| WHAT YOU WILL DO |
• a. Could you write out the passage on Psalm 8 and the pale blue dot from "It has been" up to and including "WRITING, p 395)", word for word?
• b. Can you pick up the passage on Psalm 8 and the pale blue dot from its last line and carry it further?

| EXCERPT TO READ |
============
When I look at your heavens, the work of your fingers,
the moon and the stars that you have established;
what are human beings that you are mindful of them,
mortals that you care for them?
Yet you have made them a little lower than God,
and crowned them with glory and honor.
You have given them dominion over the works of your hands;
you have put all things under their feet,
all sheep and oxen,
and also the beasts of the field,
the birds of the air, and the fish of the sea,
whatever passes along the paths of the seas.
O LORD, our Sovereign,
how majestic is your name in all the earth!
(Psalm 8:3-9)
Astrophysicist Carl Sagan waxes eloquently on the same topic – how grand the universe and how tiny we humans are on that grand scale of things:
“Look again at that dot. That’s here. That’s home. That’s us. On it everyone you love, everyone you know, everyone you ever heard of, every human being who ever was, lived out their lives. The aggregate of our joy and suffering, thousands of confident religions, ideologies, and economic doctrines, every hunter and forager, every hero and coward, every creator and destroyer of civilization, every king and peasant, every young couple in love, every mother and father, hopeful child, inventor and explorer, every teacher of morals, every corrupt politician, every “superstar,” every “supreme leader,” every saint and sinner in the history of our species lived there-on a mote of dust suspended in a sunbeam.
The Earth is a very small stage in a vast cosmic arena. Think of the endless cruelties visited by the inhabitants of one corner of this pixel on the scarcely distinguishable inhabitants of some other corner, how frequent their misunderstandings, how eager they are to kill one another, how fervent their hatreds. Think of the rivers of blood spilled by all those generals and emperors so that, in glory and triumph, they could become the momentary masters of a fraction of a dot.
Our posturings, our imagined self-importance, the delusion that we have some privileged position in the Universe, are challenged by this point of pale light. Our planet is a lonely speck in the great enveloping cosmic dark. In our obscurity, in all this vastness, there is no hint that help will come from elsewhere to save us from ourselves.
The Earth is the only world known so far to harbor life. There is nowhere else, at least in the near future, to which our species could migrate. Visit, yes. Settle, not yet. Like it or not, for the moment the Earth is where we make our stand.
It has been said that astronomy is a humbling and character-building experience. There is perhaps no better demonstration of the folly of human conceits than this distant image of our tiny world. To me, it underscores our responsibility to deal more kindly with one another, and to preserve and cherish the pale blue dot, the only home we’ve ever known.” (THE OXFORD BOOK OF MODERN SCIENCE WRITING, p 395)
I suppose Carl Sagan would roll over in his grave if he knew his writings was going to be used positively in a religious context – but then he didn’t believe in an afterlife, so I guess he won’t be rolling anywhere. But his beautiful prose seemed to go well with the poem, “God”, written by Gavriil Derzhavin in 1784:
If all this mass of earth and sky,
This universe that we can see,
Is but a drop dropped in a sea,
Then what, compared to you, am I?
============
| SUPPLIED MATERIAL |
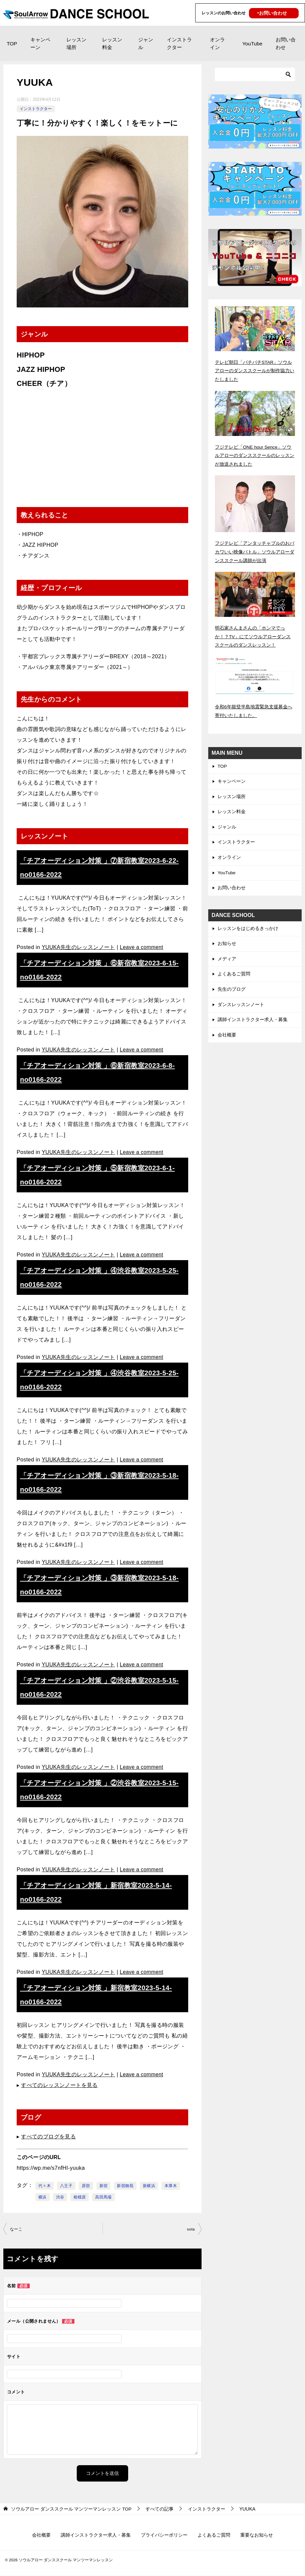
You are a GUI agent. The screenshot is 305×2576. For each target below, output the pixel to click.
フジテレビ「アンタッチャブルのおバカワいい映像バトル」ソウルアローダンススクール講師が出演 (254, 551)
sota (191, 2229)
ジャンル (145, 43)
============
| TASK RESULTS |
• a.
It has been said that astronomy is a humbling and character-building experience. There is perhaps no better demonstration of the folly of human conceits than this distant image of our tiny world. To me, it underscores our responsibility to deal more kindly with one another, and to preserve and cherish the pale blue dot, the only home we’ve ever known.” (THE OXFORD BOOK OF MODERN SCIENCE WRITING, p 395)

• b.
And if I saw not just this one
But five score times a million
Worlds, and if then I dared compare
Them to you, they would seem a dot
Tossed on an ample sea of air.

I, too, next to you, am but naught.
Nothing!—and yet you shine within me
With magnanimity of virtue,
Your holy image etched upon me,
Like the sun on a drop of water.
Nothing!—yet, filled with breath of life,
Moved by a spiritual strife
And thirst, my soul flies up to you
And, in a state of high elation
And concentrated meditation,
It knows: if I am, you are too!
(THE WHEEL Issue 19 Fall 2019, p 43)
The vastness of space – the size of the known universe – defies human comprehension. Poets, scientists and the Psalmist all have marveled at the universe and the human role in it. The bigger the universe – or at least our understanding of it – the more distant God can seem. And yet the witness of Scripture is that God is not far away, but always close to us, even dwelling in our hearts. “... they should seek God, in the hope that they might feel after him and find him. Yet he is not far from each one of us, for ‘In him we live and move and have our being‘” (Acts 17:27-28).
Additionally, each human is created as a microcosm of the universe, and God dwells in each of us.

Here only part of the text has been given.